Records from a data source

★ ★ ★ ★

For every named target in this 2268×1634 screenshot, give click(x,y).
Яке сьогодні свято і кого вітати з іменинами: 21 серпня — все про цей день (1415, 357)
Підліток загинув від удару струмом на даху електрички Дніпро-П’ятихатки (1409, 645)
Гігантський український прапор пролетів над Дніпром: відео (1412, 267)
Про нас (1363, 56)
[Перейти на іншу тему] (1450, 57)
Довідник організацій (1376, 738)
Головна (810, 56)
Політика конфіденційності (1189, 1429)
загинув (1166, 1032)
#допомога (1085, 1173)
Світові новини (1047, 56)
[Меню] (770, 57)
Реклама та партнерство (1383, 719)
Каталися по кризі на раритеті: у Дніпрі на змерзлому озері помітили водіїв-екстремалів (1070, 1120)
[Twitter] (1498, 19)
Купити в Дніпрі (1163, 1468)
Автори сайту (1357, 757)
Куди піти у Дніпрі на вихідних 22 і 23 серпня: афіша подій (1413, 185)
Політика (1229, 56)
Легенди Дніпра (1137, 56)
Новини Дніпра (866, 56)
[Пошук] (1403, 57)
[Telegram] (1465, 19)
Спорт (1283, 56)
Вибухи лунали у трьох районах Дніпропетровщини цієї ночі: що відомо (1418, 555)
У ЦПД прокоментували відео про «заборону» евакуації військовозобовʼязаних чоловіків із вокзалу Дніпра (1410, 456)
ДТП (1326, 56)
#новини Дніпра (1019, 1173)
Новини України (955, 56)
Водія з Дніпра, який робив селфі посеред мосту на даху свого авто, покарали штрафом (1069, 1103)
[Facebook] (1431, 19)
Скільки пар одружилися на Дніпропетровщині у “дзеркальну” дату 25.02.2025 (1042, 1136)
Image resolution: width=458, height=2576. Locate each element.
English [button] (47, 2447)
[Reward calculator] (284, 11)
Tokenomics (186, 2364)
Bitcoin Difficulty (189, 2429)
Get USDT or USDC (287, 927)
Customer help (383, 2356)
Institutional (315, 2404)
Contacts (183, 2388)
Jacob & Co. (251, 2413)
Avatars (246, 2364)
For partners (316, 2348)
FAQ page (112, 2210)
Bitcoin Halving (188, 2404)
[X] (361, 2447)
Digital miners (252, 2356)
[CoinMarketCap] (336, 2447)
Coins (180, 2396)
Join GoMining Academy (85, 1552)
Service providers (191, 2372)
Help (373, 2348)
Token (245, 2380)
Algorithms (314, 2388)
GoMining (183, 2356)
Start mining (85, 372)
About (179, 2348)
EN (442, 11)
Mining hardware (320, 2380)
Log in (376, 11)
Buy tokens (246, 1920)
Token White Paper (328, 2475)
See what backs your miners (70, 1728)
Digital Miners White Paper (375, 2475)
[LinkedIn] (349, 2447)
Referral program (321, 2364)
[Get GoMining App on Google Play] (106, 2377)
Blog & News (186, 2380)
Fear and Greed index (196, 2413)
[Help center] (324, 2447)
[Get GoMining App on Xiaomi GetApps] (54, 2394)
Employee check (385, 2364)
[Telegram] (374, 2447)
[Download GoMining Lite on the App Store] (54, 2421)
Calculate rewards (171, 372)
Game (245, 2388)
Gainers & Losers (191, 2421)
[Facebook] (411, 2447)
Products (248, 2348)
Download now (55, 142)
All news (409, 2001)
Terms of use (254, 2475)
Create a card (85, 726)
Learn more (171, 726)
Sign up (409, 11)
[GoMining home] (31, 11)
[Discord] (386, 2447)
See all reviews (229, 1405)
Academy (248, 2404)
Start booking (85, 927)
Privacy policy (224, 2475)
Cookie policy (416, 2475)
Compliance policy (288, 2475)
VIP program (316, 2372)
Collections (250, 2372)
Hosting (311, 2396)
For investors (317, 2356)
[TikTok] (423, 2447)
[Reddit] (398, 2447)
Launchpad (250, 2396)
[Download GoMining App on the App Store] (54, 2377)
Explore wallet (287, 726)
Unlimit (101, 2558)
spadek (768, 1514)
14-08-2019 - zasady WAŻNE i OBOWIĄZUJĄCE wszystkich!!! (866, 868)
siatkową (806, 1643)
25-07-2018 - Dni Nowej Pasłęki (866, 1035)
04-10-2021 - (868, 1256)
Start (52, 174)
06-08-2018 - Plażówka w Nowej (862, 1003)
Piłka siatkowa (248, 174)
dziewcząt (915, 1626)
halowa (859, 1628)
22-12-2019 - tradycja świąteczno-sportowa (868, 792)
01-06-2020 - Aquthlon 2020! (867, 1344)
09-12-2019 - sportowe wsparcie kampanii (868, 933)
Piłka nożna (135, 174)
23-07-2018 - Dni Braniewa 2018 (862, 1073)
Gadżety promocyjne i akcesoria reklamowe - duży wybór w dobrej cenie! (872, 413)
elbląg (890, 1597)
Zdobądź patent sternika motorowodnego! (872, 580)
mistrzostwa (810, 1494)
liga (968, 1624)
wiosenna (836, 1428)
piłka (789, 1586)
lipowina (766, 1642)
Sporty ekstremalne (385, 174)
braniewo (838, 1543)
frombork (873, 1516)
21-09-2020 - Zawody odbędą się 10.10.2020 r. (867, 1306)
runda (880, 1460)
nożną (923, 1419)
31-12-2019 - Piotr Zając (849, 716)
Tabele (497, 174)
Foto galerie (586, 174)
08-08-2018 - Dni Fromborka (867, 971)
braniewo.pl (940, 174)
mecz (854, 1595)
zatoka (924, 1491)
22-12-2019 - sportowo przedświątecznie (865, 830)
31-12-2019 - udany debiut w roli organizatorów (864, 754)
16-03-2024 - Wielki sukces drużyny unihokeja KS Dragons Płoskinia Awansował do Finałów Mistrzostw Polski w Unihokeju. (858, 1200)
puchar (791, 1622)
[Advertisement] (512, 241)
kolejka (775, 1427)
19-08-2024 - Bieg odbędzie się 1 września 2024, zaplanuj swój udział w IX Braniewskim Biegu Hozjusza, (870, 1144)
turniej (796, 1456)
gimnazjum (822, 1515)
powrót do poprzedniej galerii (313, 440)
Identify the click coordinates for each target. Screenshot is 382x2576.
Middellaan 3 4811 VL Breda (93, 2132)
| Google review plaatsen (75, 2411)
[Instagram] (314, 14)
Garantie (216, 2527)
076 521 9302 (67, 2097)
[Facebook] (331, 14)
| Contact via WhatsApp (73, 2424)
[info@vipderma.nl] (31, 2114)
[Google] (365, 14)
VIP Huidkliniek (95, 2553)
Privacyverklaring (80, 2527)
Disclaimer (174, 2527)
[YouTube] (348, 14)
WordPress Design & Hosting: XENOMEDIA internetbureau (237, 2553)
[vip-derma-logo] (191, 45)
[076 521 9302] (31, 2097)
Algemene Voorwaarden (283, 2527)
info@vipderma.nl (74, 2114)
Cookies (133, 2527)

★ ★ ★ ★

_Task details_:
Work out how many lines in the records above contain the word "Paper". State only that number.

_Answer to this problem_:
2